To set this up, we need two configuration files in place: snowflake-mcp-config.yaml, which defines some Snowflake MCP parameters, and claude_desktop_config.json, which tells Claude Desktop how to connect to the Snowflake MCP server. I’m not going into the nitty gritty details of how to get it working, but there are some nice guides available to help you in that.
We should now be able to chat with our data via Claude Desktop and get accurate results without hallucinations. Let's test it. We can for instance ask:
Can you graph the total number of deliveries in the different delivery status categories so that we can better understand the delivery performance?
Claude starts querying the semantic view:

And sure enough, it responds quite quickly and we get a nice clean graph along with some additional observations:

Let’s ask another question:
Can you also chart the total delivery count by customer id as a horizontal bar graph?

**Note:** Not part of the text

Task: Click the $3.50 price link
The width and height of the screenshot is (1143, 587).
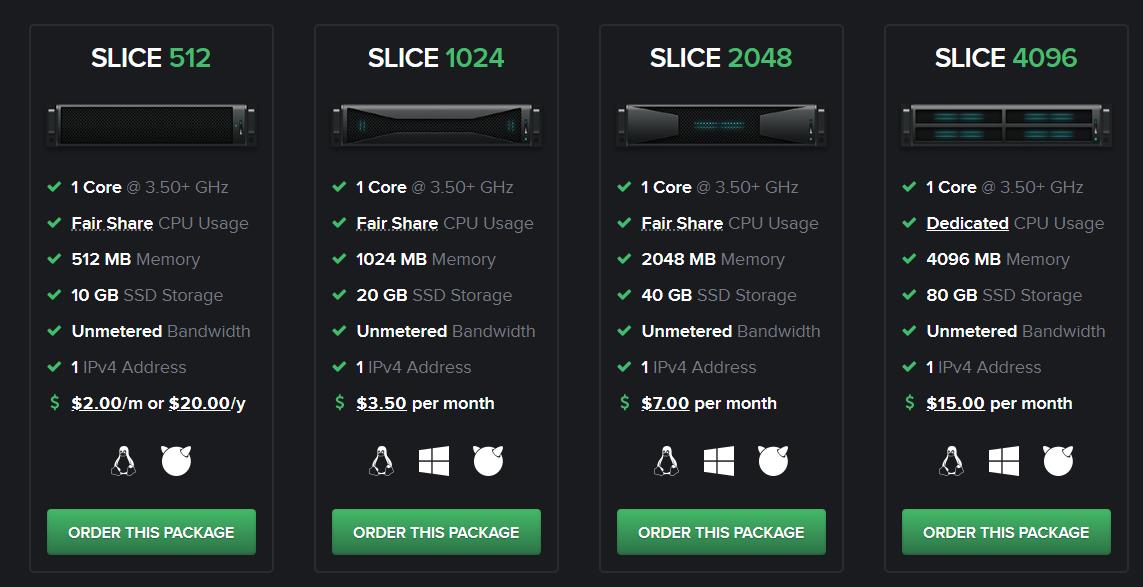Action: tap(381, 403)
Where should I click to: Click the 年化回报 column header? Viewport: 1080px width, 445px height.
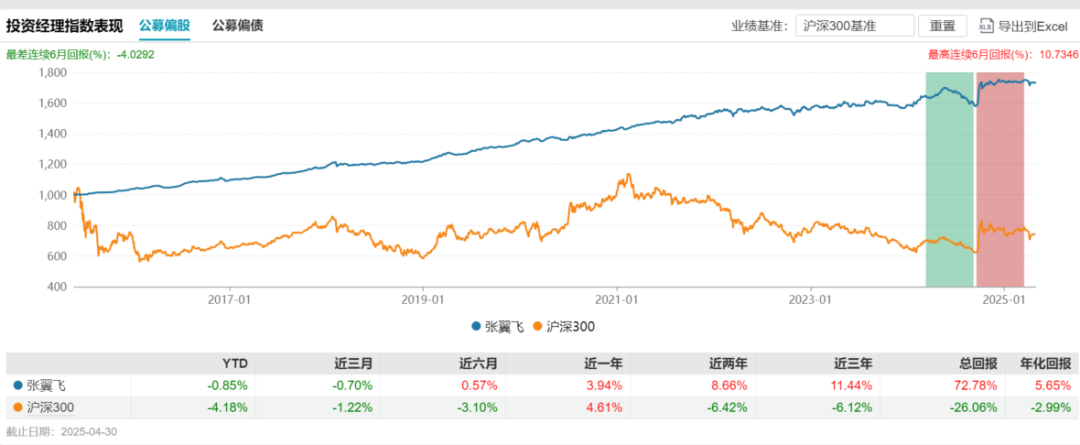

The customer with most deliveries being on top.

This is the part that genuinely changes how you can work with data. The semantic layer acts as the translation layer between human language and the warehouse, and Claude is the interface.
Imagine all the business people using Claude to ask all their data related questions, instead of bugging the analytics engineer! Also, for quick ad hoc visualizations there’s no need to whip up a separate report, just let Claude build it.
5. Summary
Let's take a step back and reflect on what we built and what we learned.
In Part 2, we extended our dbt project with a semantic layer using Snowflake's Semantic Views and dbt’s dbt_semantic_view package. We then connected Claude Desktop to the Snowflake MCP server and showed how natural language questions can return accurate, verified results against our data along with some ad hoc graphs for better understanding of the data.
Some key takeaways from this part:
- The semantic layer is the foundation for AI-powered analytics. Without well-defined metrics, AI agents are left guessing. Defining your business logic in a semantic layer means the AI has a reliable map to navigate your data. It removes ambiguity and replaces it with trust.
- dbt and Snowflake complement each other well in the semantic layer. Using the
dbt_semantic_viewpackage means the semantic view becomes a first-class citizen in your dbt DAG: version controlled, testable, and part of the same workflow as the rest of your models. - Self-service and conversational analytics is already here. I connected Claude Desktop to Snowflake via MCP and asked plain English questions. Got accurate results and ad hoc visualizations back instantly. No SQL, no BI tools, no waiting.
- Access to data is being democratized. No longer do you need to bug the analytics engineer or learn SQL to query or visualize your data fast. Just use plain English and watch the magic happen!
To recap everything from this blog series: we built our project with AI in Part 1 and enabled it for natural language analytics in Part 2. We have showed that already today we can both speed up our development process considerably with AI, but at the same time we need to make sure that our data projects are ready to be consumed both by humans and AI agents.
It’s a shift that is already happening and will become table stakes in most companies in the near future. Are you ready for it?